Por exemplo: um desses deputados que defendem o orçamento secreto para poder desviar dinheiro na cara dura é flagrado, oh, roubando. Eu o condenaria a ir à praia, todo dia, pela manhã. Entrar no mar. Sair do mar. Rolar na areia. Vestir terno e gravata e passar o dia indo e voltando na mesma linha de ônibus, durante todo o mês de dezembro. (A sunga molhada lixando com areia a virilha, por baixo do terno).
Às vezes, na elaboração das minhas sentenças imaginárias, tenho poderes mágicos. Eu seria capaz, diante de um crime gravíssimo, de condenar alguém a ficar vivendo por um ano na última semana de dezembro.

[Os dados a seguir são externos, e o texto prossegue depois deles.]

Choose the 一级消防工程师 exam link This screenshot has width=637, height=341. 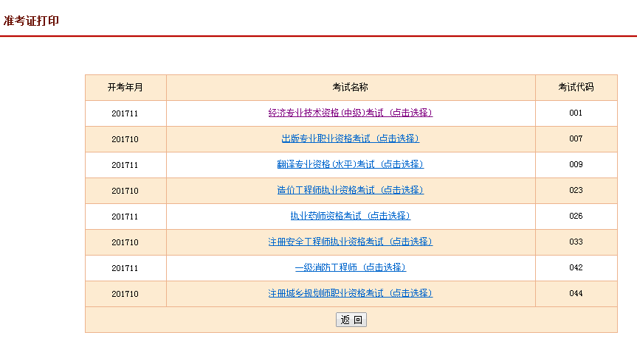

Nesta semana eterna ele seria o administrador do grupo de Réveillon, o responsável pela ceia de Natal da família e pelas compras da viagem do fim de ano. As compras seriam para 20 adultos e 11 crianças. Teriam que ser feitas necessariamente no dia 30 de dezembro, num atacadão na Raposo Tavares. O criminoso, evidentemente, não iria à ceia de Natal, nem à viagem de Ano-Novo. Quando desse 23:59 do dia 31 de dezembro, ele acordaria no dia 23 de dezembro, num carro, parado na fila do estacionamento do Shopping Eldorado.
Já pensei em condenar este mesmo criminoso (não sei o que ele fez, mas a julgar por minha ânsia punitiva, foi algo terrível) a ser Papai Noel durante todo o mês de dezembro no Graal de Aparecida do Norte, na Dutra, mas achei temerário deixar um delinquente de tamanha periculosidade com criancinhas no colo. Por isso o coloquei como duende responsável por distribuir as comandas.
Em casos de assédio moral ou sexual, eu condenaria a pessoa a outra praga dezembrina: o happy hour de fim de ano da firma. Ou melhor, o happy hour sem fim de ano da firma. Um happy hour eterno, todo mundo ficando cada vez mais bêbado e falando cada vez mais alto e lançando cada vez mais perdigotos. O assediador, claro, estaria tomando Brahma Zero e enquanto todos comessem provolone à milanesa, a ele seriam servidos biscoitos de arroz, light. (Uma vez, numa padaria, meu filho tava comendo esses biscoitos de arroz, devia ter uns quatro anos, uma sábia senhora me segurou pelos ombros: “O que que esse menino fez de tão grave para merecer isso?”. Eu ri, ela riu e 20 segundos depois as inocentes papilas gustativas do meu filho eram apresentadas aos poderes radioativos do Cebolitos).
Por último, mas não menos repugnante: os crimes mais graves começariam naquele esquema do croquete na praia, mas em vez de ficar passeando de ônibus o delinquente pegaria a Imigrantes sentido litoral, dia 26 de dezembro, dez da manhã, sem ar-condicionado. Ainda na marginal, o filho vomitaria. A viagem levaria meses –e aqui não se trata de feitiço, mas simplesmente da realidade para todos aqueles que se aventuram, dia 26 de dezembro, dez da manhã, neste êxodo coletivo do centro do inferno à beira do Atlântico.
Chegando à praia só choveria, faltariam cartas no baralho, o War teria ido sem tabuleiro, daí o sacripanta mergulharia no mar, rolaria na areia, vestiria uma calça de veludo, uma malha de lã, entraria no carro e daria início à volta, junto aos 3,5 milhões de inocentes que devem viajar neste fim de ano para fora da cidade de São Paulo –e tentar voltar depois.